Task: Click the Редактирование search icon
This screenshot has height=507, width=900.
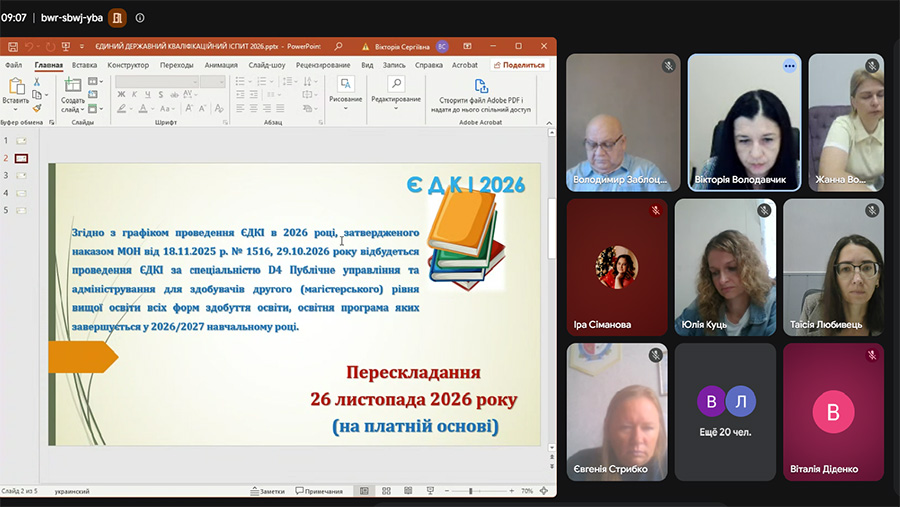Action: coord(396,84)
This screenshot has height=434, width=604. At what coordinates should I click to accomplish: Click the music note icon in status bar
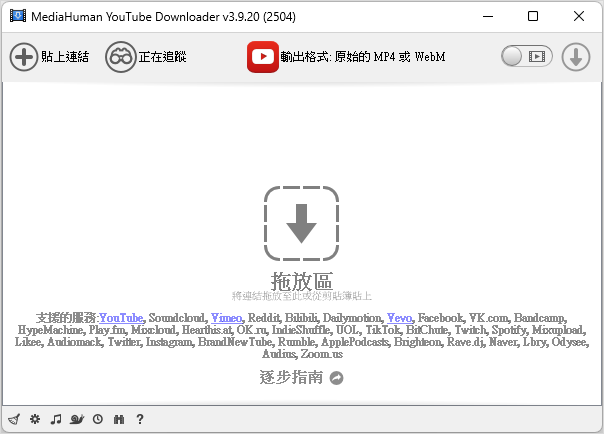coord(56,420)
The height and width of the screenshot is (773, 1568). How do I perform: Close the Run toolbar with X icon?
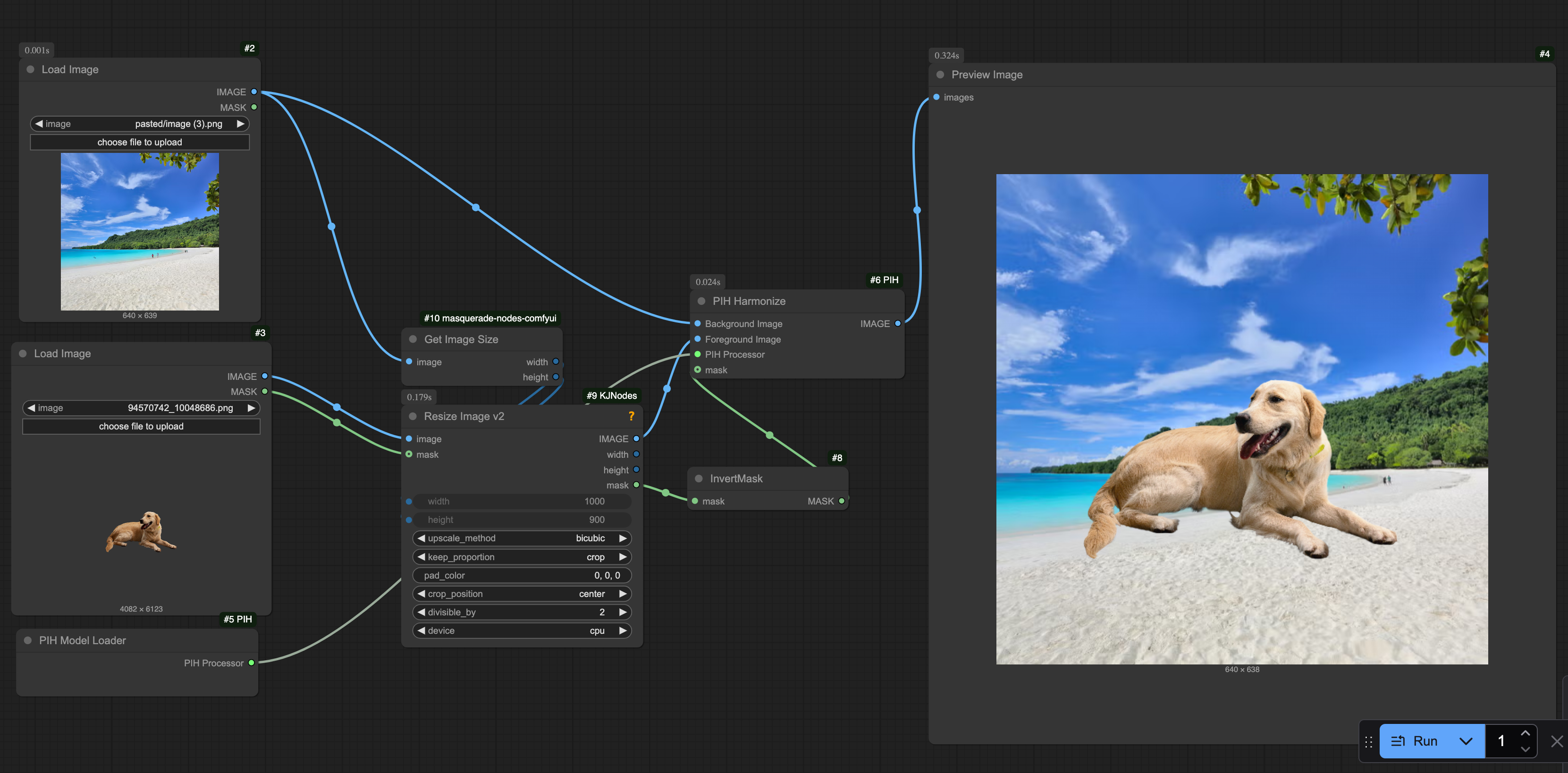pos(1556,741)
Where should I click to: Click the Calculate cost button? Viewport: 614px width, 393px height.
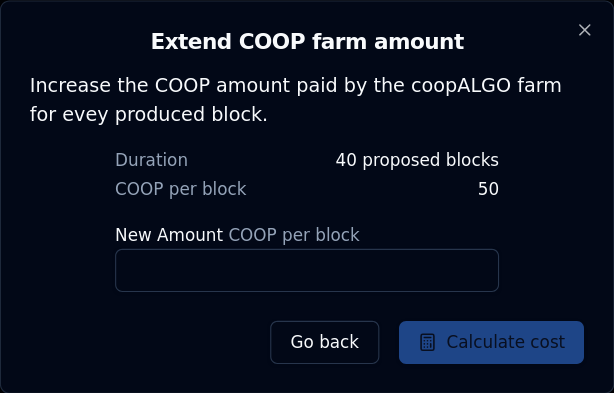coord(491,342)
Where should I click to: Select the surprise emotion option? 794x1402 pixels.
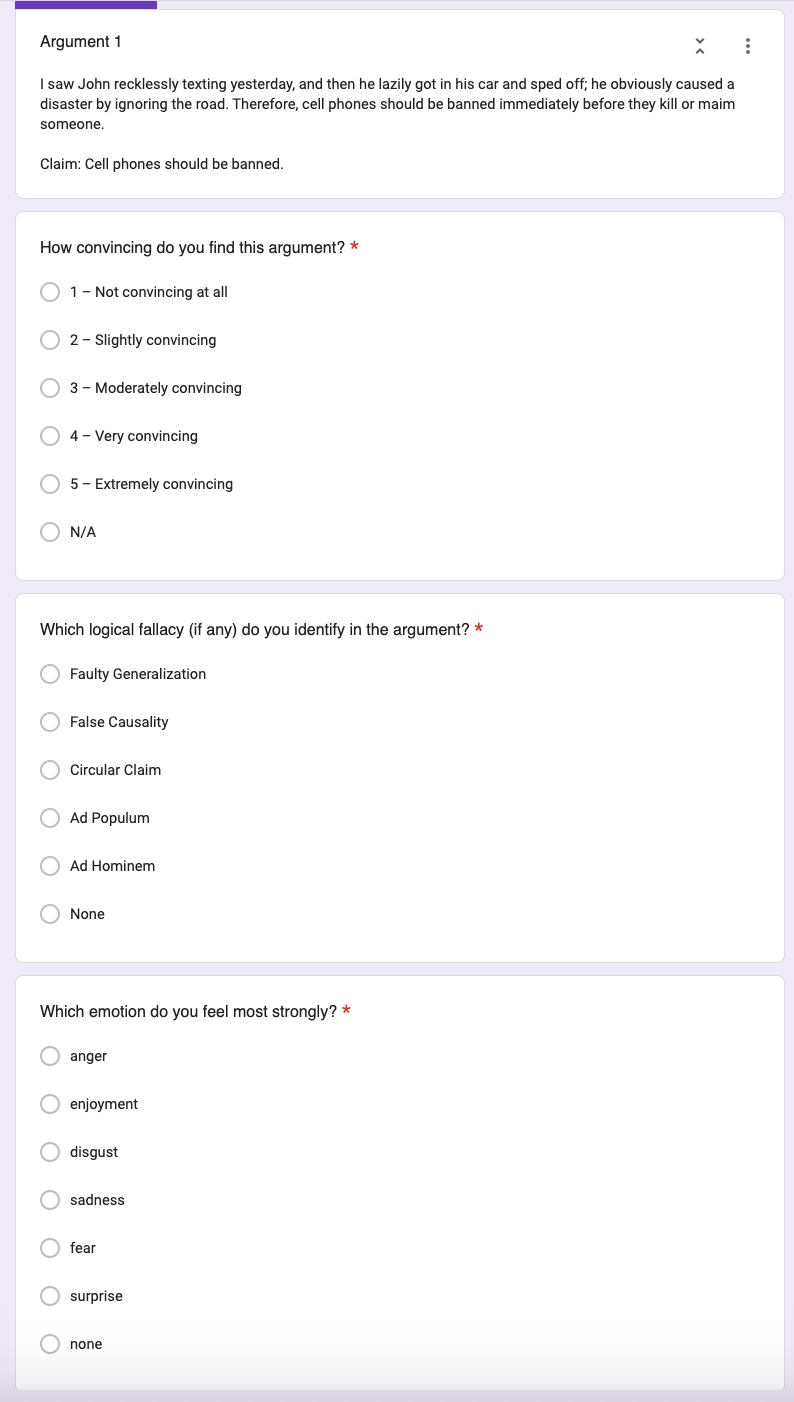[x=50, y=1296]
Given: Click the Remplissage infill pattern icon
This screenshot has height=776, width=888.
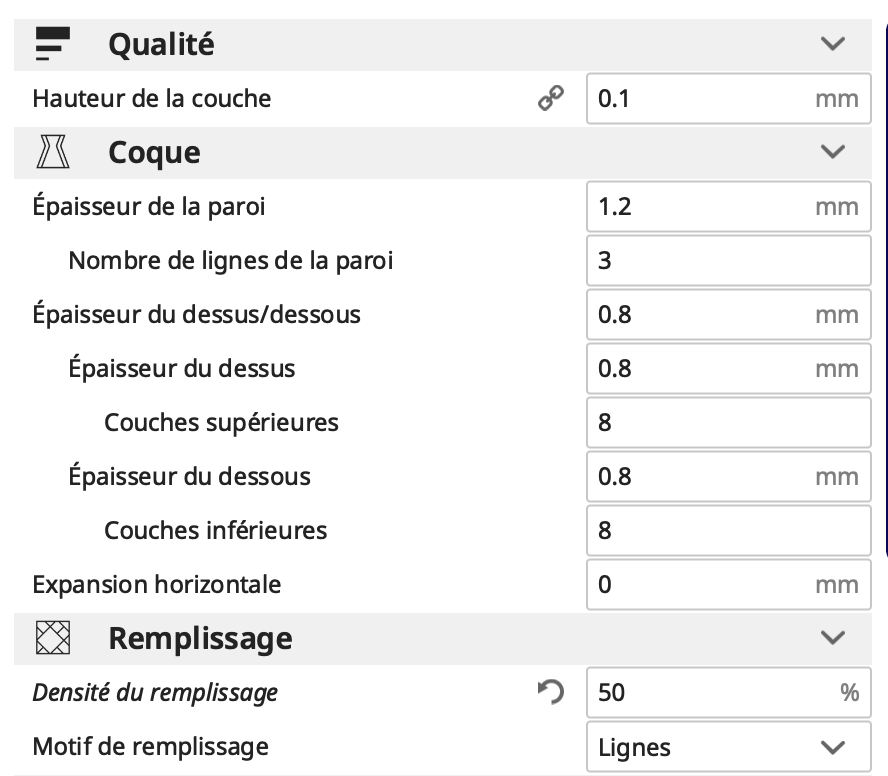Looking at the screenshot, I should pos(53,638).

- - - -

### Aim
Starting at the line that contains "This screenshot has height=434, width=604." and ending at the end of the rows, render each line as a string in a JSON list, skipping blank lines. Leave the pictures out.

### Solution to this task
[
  "This screenshot has height=434, width=604. At what coordinates should I click to accomplish: Click the music note icon in status bar",
  "coord(56,420)",
  "The height and width of the screenshot is (773, 1568). How do I perform: Close the Run toolbar with X icon?",
  "pos(1556,741)",
  "Where should I click to: Click the Calculate cost button? Viewport: 614px width, 393px height.",
  "coord(491,342)",
  "Where should I click to: Select the surprise emotion option? 794x1402 pixels.",
  "[x=50, y=1296]",
  "Given: Click the Remplissage infill pattern icon",
  "This screenshot has height=776, width=888.",
  "Looking at the screenshot, I should pos(53,638)."
]